The Hazard Function
Another important quantity is the hazard function:
Definition 6.2 (Hazard function, hazard rate, hazard rate function)
The hazard function, hazard rate, hazard rate function, for a random variable \(T\) at value \(t\), typically denoted as \(\text{h}(t)\) or \(\lambda(t)\), is the conditional density of \(T\) at \(t\), given \(T \ge t\). That is:
\[{\lambda}(t) \stackrel{\text{def}}{=}\text{p}(T=t|T\ge t)\]
If \(T\) represents the time at which an event occurs, then \({\lambda}(t)\) is the probability that the event occurs at time \(t\), given that it has not occurred prior to time \(t\).
Definition 6.3 (Incidence rate) Given a population of \(N\) individuals indexed by \(i\), each with their own hazard rate \({\lambda}_i(t)\), the incidence rate for that population is the mean hazard rate:
\[\bar{{\lambda}}(t) \stackrel{\text{def}}{=}\frac{1}{N}\sum_{i=1}^N{\lambda}_i(t)\]
Theorem 6.4 (Incidence rate in a homogenous population) If a population of individuals indexed by \(i\) all have identical hazard rates \({\lambda}_i(t) = {\lambda}(t)\), then the incidence rate for that population is equal to the hazard rate:
\[\bar{{\lambda}}(t) = {\lambda}(t)\]
The hazard function has an important relationship to the density and survival functions, which we can use to derive the hazard function for a given probability distribution (Theorem 6.5).
Lemma 6.1 (Joint probability of a variable with itself) \[p(T=t, T\ge t) = p(T=t)\]
Proof. Recall from Epi 202: if \(A\) and \(B\) are statistical events and \(A\subseteq B\), then \(p(A, B) = p(A)\). In particular, \(\{T=t\} \subseteq \{T\geq t\}\), so \(p(T=t, T\ge t) = p(T=t)\).

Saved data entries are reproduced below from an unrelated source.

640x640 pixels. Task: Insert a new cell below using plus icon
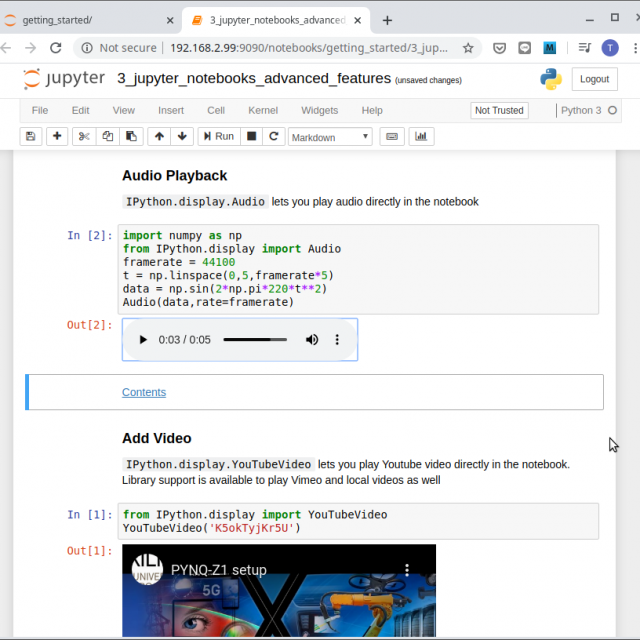[57, 136]
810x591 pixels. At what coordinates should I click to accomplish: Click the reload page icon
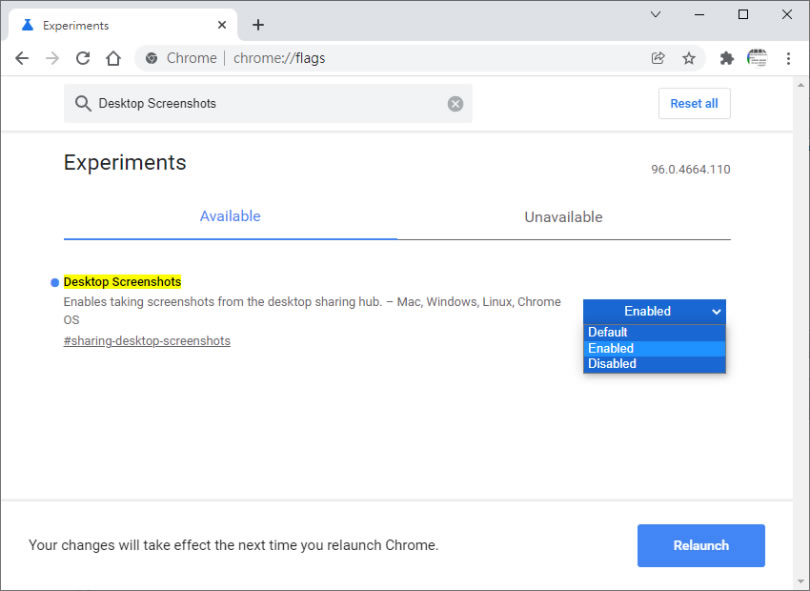coord(83,58)
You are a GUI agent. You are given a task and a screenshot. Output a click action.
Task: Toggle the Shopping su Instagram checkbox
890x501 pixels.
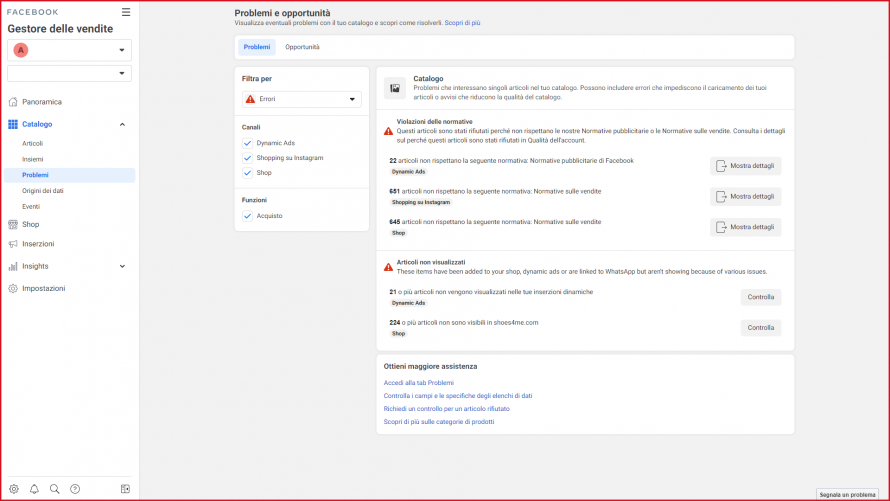coord(247,158)
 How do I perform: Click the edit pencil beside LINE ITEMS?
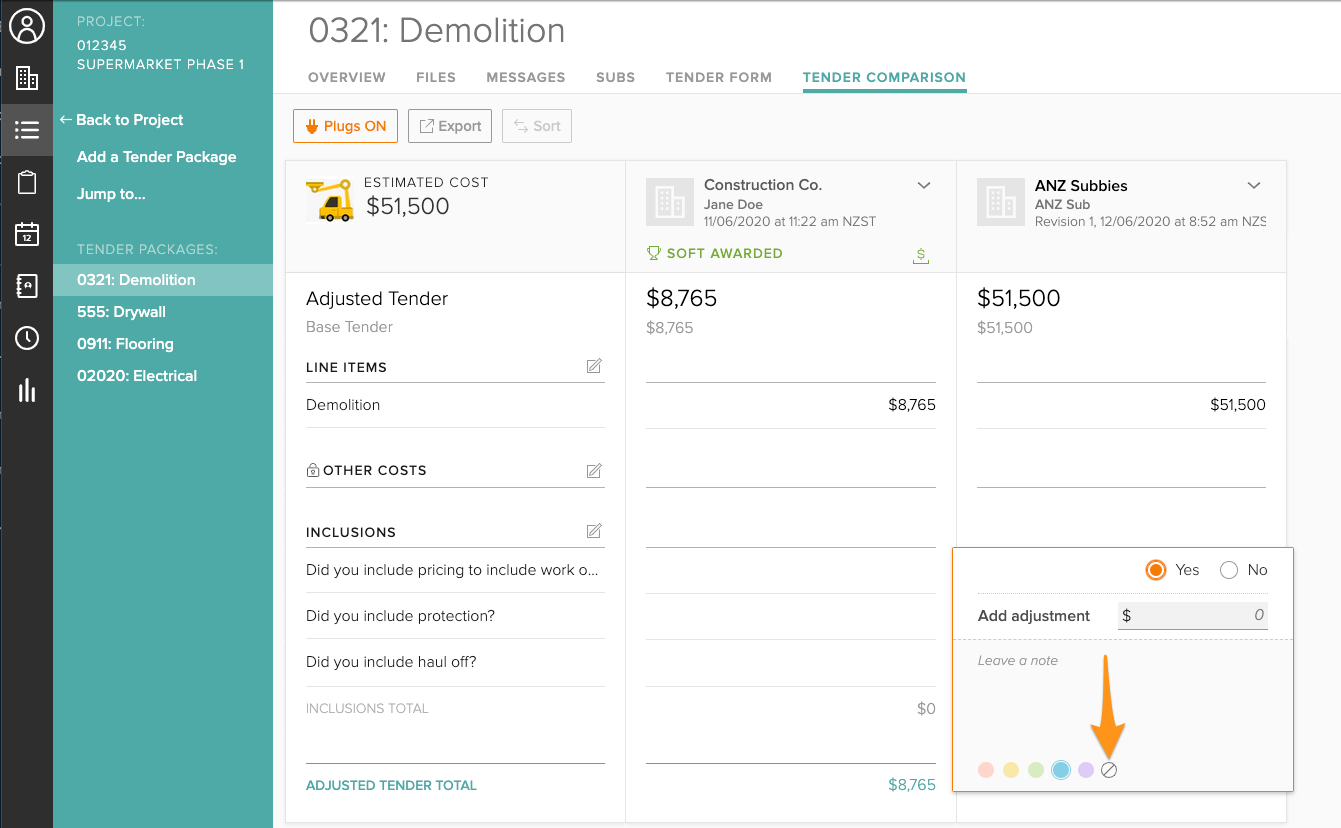[594, 366]
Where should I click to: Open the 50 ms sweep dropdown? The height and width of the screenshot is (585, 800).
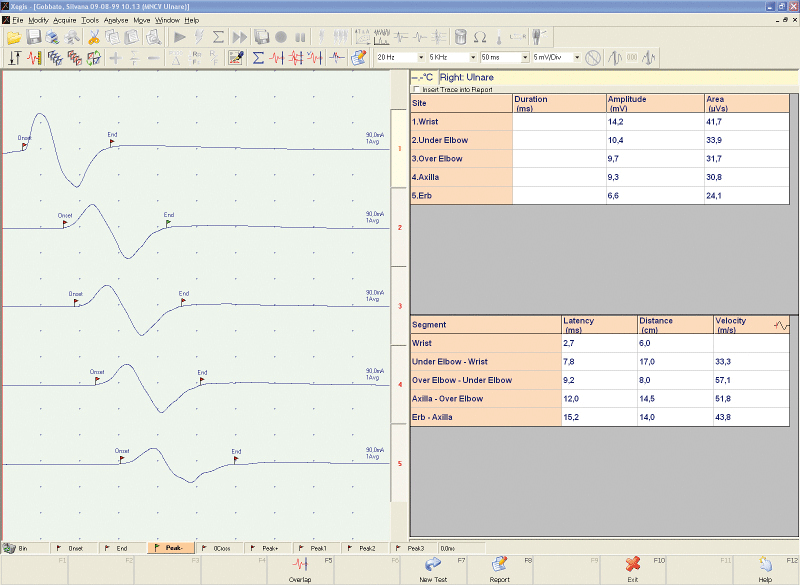pyautogui.click(x=524, y=58)
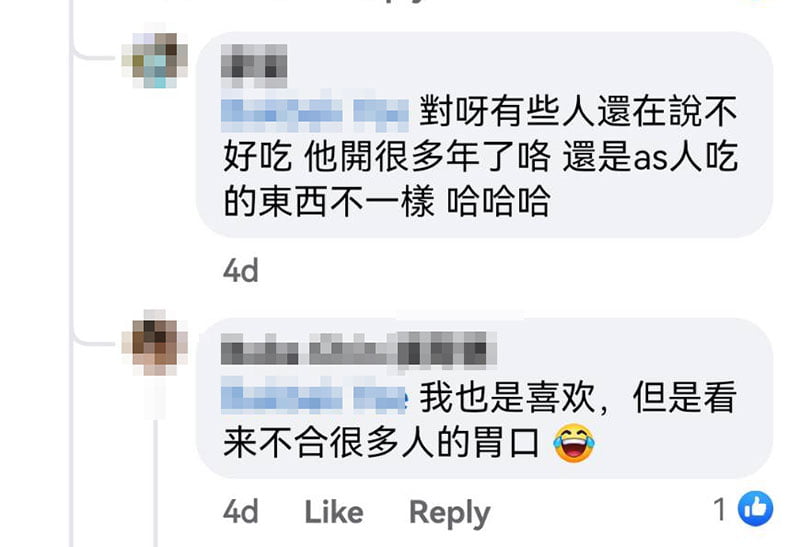The height and width of the screenshot is (547, 800).
Task: Open the first commenter's blurred name
Action: point(254,66)
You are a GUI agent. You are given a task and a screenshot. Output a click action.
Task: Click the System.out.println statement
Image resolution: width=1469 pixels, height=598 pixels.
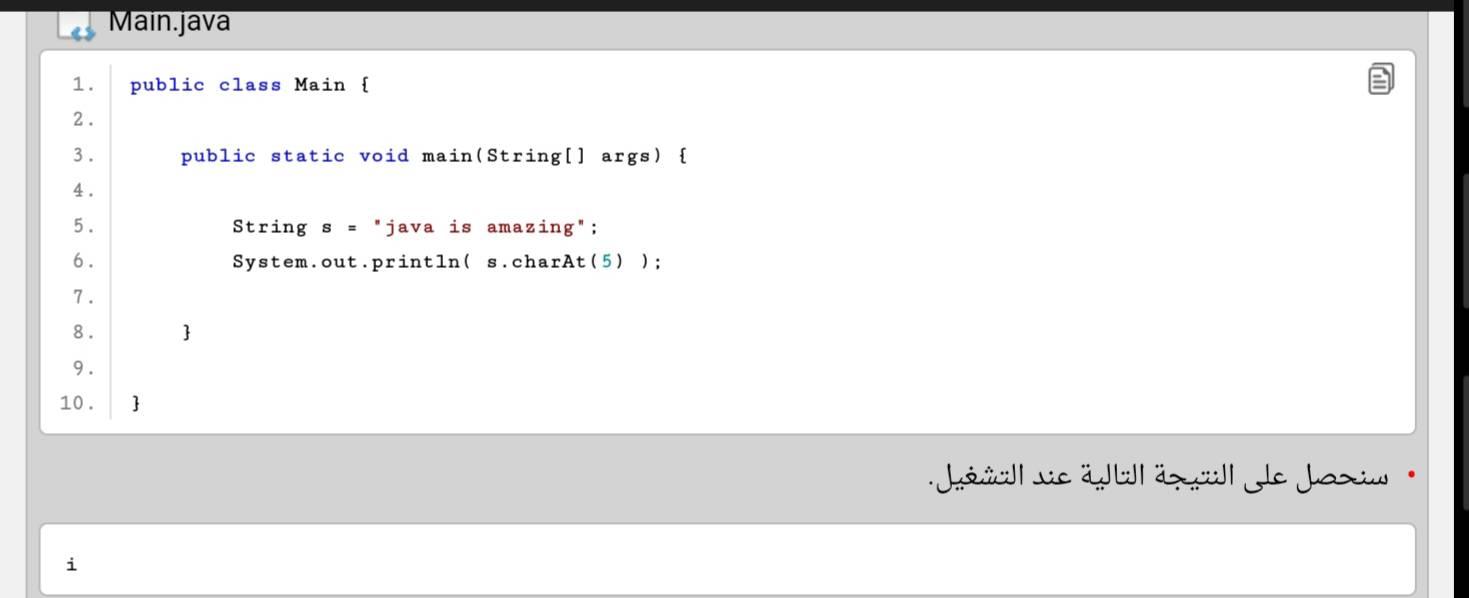pyautogui.click(x=447, y=262)
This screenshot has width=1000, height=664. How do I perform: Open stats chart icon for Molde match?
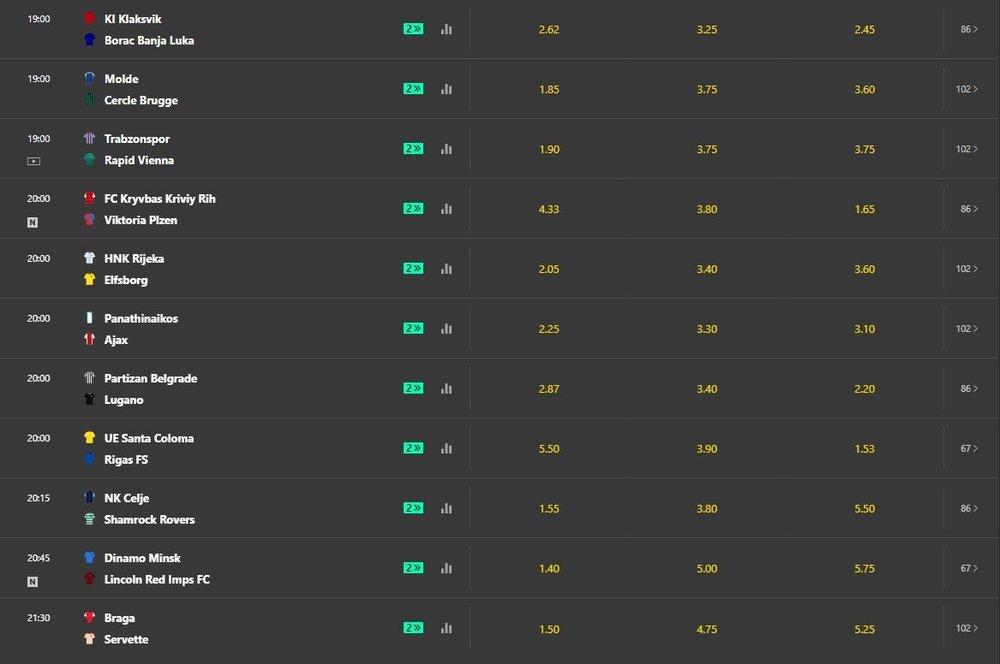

Theorem 6.5 (Hazard equals density over survival) \[{\lambda}(t)=\frac{f(t)}{\text{S}(t)}\]
Proof. \[
\begin{aligned}
{\lambda}(t) &=p(T=t|T\ge t)\\
&=\frac{p(T=t, T\ge t)}{p(T \ge t)}\\
&=\frac{p(T=t)}{p(T \ge t)}\\
&=\frac{f(t)}{\text{S}(t)}
\end{aligned}
\]
Example 6.4 (exponential distribution) The hazard function of the exponential distribution family of models is:
\[
\begin{aligned}
P(T=t|T \ge t)
&= \frac{f(t)}{\text{S}(t)}\\
&= \frac{\mathbb{1}_{t \ge 0}\cdot \lambda \text{e}^{-\lambda t}}{\text{e}^{-\lambda t}}\\
&=\mathbb{1}_{t \ge 0}\cdot \lambda
\end{aligned}
\] Figure 6.2 shows some examples of exponential hazard functions.
We can also view the hazard function as the derivative of the negative of the logarithm of the survival function:
Theorem 6.6 (transform survival to hazard) \[{\lambda}(t) = \frac{\partial}{\partial t}\left\{-\log{\text{S}(t)}\right\}\]
Proof. \[
\begin{aligned}
{\lambda}(t)
&= \frac{f(t)}{\text{S}(t)}\\
&= \frac{-S'(t)}{\text{S}(t)}\\
&= -\frac{S'(t)}{\text{S}(t)}\\
&=-\frac{\partial}{\partial t}\log{\text{S}(t)}\\
&=\frac{\partial}{\partial t}\left\{-\log{\text{S}(t)}\right\}
\end{aligned}
\]
Definition 6.4 (hazard ratio) \[
\theta(t| \tilde{x}: {\tilde{x}^*}) \stackrel{\text{def}}{=}\frac{{\lambda}(t|\tilde{x})}{{\lambda}(t|{\tilde{x}^*})}
\]
The Cumulative Hazard Function
Since \({\lambda}(t) = \frac{\partial}{\partial t}\left\{-\log{\text{S}(t)}\right\}\) (see Theorem 6.6), we also have:
Corollary 6.1 \[\text{S}(t) = \exp{-\int_{u=0}^t {\lambda}(u)du} \tag{6.1}\]
The integral in Equation 6.1 is important enough to have its own name: cumulative hazard.
Definition 6.5 (cumulative hazard) The cumulative hazard function, often denoted \(\Lambda(t)\) or \(\text{H}(t)\), is defined as:
\[{\Lambda}(t) \stackrel{\text{def}}{=}\int_{u=0}^t {\lambda}(u) du\]
As we will see below, \({\Lambda}(t)\) is tractable to estimate, and we can then derive an estimate of the hazard function using an approximate derivative of the estimated cumulative hazard.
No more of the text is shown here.